Presdo Match’s most recent feature upgrade though appears on the surface as a head scratcher. Of all the ways in which a mobile app could pivot—virtual reality experiences, auto-update of contacts to a company’s CRM, chronicling the attendee’s whole journey—Presdo went for digital business card exchange functionality.

With the new capabilities, a first-time user sets up a digital business card in the app by entering contact information or pulling it in from his LinkedIn profile. Using the Bluetooth technology in most smartphones, the app detects other users nearby. When two parties mutually agree, the information is exchanged wirelessly between devices with one click.  

Eric Ly refers to Presdo Match’s new feature as a lead capture tool because, in addition to capturing contact information, a user can add qualifying information on the “back” of the digital business card, save it to the phone’s address book or export a .csv file of all the contacts from the app via email.

The business card exchange feature is definitely an improvement over other peer-to-peer data capture methods that require one user to download a QR code reader to take a picture of another attendee’s badge QR code and vice versa. As a lead-capture option, it enables Presdo Match users to capture leads anywhere using any device.

Lead capture isn’t the true calling of Presdo Match’s digital business card exchange feature. For one reason, trade show organizers are loathe to encourage exhibitors to use lead capture apps or devices that aren’t tied to the registration platform because they need lead retrieval device rental income to offset the costs of registration. That's just how the business model works.

Providing lead capture options away from the trade show booth is a noble cause. There is a lot of business done at the lobby bar, in hallways, on the shuttle bus, and by the pool—not to mention the networking opportunities baked into the meeting. But even that value proposition isn’t the feature's best use case.

Simple and frictionless contact information exchange, particularly between attendees, is an open door to something much bigger. Ly has alluded to it himself in his blog post about Microsoft’s acquisition of LinkedIn in which he writes, “Event data will help organizers build better connections with their attendees; it will also help attendees build better relationships with each other.”

Ly touches further on the potential of Presdo Match’s new feature in an unedited version of his post on the Microsoft acquisition that he shared with Event Tech Brief, in which he writes, “Technology suppliers such as Presdo are working to integrate event technology into the rest of the CRM stack so attendee interactions can be understood across events.  Further, organizers can focus on creating communities around attendees.”

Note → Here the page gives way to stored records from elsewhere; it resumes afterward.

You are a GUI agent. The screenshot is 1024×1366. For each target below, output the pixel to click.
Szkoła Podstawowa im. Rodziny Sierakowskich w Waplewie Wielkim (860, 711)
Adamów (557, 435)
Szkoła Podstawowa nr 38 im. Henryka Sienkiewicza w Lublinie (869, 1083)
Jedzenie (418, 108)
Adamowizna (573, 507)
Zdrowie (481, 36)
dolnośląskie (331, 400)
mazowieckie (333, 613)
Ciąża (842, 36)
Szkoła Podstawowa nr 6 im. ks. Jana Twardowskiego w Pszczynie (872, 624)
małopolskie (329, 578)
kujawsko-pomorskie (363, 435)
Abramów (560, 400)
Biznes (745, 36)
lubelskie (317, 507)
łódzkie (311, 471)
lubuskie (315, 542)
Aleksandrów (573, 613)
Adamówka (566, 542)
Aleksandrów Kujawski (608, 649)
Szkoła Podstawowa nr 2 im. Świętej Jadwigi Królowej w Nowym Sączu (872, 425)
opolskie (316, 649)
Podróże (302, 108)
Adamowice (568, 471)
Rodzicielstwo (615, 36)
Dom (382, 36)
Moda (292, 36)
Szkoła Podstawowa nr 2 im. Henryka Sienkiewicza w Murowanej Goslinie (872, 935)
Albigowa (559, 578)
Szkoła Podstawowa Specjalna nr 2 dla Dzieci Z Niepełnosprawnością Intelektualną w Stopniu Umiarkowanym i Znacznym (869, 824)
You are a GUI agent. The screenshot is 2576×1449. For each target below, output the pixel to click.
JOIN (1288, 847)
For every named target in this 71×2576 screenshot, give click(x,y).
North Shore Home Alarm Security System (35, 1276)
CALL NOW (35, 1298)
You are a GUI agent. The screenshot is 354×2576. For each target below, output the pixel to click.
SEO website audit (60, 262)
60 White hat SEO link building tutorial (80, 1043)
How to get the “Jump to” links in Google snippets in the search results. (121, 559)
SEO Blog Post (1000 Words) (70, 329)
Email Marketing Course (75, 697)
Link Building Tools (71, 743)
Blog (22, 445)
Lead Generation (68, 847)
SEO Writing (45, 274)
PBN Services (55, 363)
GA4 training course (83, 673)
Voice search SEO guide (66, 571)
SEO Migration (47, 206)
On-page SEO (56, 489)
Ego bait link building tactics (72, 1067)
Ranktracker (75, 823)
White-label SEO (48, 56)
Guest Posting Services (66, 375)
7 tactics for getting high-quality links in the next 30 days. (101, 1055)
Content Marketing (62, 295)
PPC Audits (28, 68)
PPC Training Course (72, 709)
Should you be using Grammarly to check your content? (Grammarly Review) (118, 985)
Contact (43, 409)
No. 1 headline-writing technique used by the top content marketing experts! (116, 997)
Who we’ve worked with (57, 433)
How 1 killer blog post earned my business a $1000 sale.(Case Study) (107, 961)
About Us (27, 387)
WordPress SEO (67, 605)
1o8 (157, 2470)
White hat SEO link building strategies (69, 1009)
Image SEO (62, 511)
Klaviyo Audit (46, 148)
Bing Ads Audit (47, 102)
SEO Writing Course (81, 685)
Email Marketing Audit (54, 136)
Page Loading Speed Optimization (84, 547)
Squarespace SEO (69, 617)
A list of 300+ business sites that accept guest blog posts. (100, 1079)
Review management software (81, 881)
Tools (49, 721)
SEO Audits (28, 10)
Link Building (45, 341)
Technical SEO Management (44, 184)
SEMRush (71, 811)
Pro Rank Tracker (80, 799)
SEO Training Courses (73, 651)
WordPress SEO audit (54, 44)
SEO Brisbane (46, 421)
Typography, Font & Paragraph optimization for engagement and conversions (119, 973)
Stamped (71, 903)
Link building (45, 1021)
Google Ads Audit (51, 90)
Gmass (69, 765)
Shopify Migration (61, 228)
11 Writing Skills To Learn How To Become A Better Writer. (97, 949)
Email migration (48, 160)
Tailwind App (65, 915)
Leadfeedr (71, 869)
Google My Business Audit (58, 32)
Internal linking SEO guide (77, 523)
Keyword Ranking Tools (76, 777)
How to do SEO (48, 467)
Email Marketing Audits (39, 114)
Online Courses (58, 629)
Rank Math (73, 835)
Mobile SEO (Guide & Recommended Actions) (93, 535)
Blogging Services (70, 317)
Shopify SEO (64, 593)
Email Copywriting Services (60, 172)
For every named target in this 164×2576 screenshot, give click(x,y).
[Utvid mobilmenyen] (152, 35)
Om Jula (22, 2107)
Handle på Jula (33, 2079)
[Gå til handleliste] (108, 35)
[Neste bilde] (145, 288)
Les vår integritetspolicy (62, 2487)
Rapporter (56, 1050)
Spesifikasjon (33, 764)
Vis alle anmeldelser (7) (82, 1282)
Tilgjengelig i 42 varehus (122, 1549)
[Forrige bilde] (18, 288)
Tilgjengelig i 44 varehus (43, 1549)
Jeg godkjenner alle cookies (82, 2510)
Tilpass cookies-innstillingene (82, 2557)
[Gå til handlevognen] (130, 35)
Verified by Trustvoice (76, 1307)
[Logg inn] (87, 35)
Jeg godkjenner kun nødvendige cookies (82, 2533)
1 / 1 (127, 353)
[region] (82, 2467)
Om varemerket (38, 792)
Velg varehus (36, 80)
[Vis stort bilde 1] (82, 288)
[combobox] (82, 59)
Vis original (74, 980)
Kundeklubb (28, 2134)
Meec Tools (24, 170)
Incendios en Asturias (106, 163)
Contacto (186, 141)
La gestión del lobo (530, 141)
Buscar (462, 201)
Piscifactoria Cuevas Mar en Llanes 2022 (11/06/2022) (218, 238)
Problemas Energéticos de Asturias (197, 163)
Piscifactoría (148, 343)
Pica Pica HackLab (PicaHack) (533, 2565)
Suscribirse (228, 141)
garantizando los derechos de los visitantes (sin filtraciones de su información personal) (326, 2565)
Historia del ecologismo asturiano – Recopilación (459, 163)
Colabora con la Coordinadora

So imagine the importance of an attendee’s ability to place business contacts in his most sacred of all receptacles—his mobile phone—the same device that when lost or misplaced brings his ability to function to a crashing halt.

Think about how easy it will become for Presdo Match users to stay in contact with one another through email, video, text message, Snapchat, Instagram, Facebook, etc. because conference contacts can now be seamlessly embedded in the user’s mobile device.

In fact, this one small feature could be reason enough for attendees to download the Presdo Match app in the first place. More downloads mean more users. More users mean more data. More data means more insights (go ahead and reread the part above about understanding attendee interactions across events).

#Community First is kind of a thing now. The idea, that attendees are the reason other stakeholders are drawn to trade shows and conferences, therefore nurturing them (inside and outside the event) and growing their ranks should be a priority, is on the minds of many event producers.

So, rather than view the Presdo Match business card exchange feature as a mildly interesting update of iOS Bump, organizers should consider the broader implications. If attendee community formation and sustainability is the new black, Presdo Match may have just carved out an entirely new category for itself.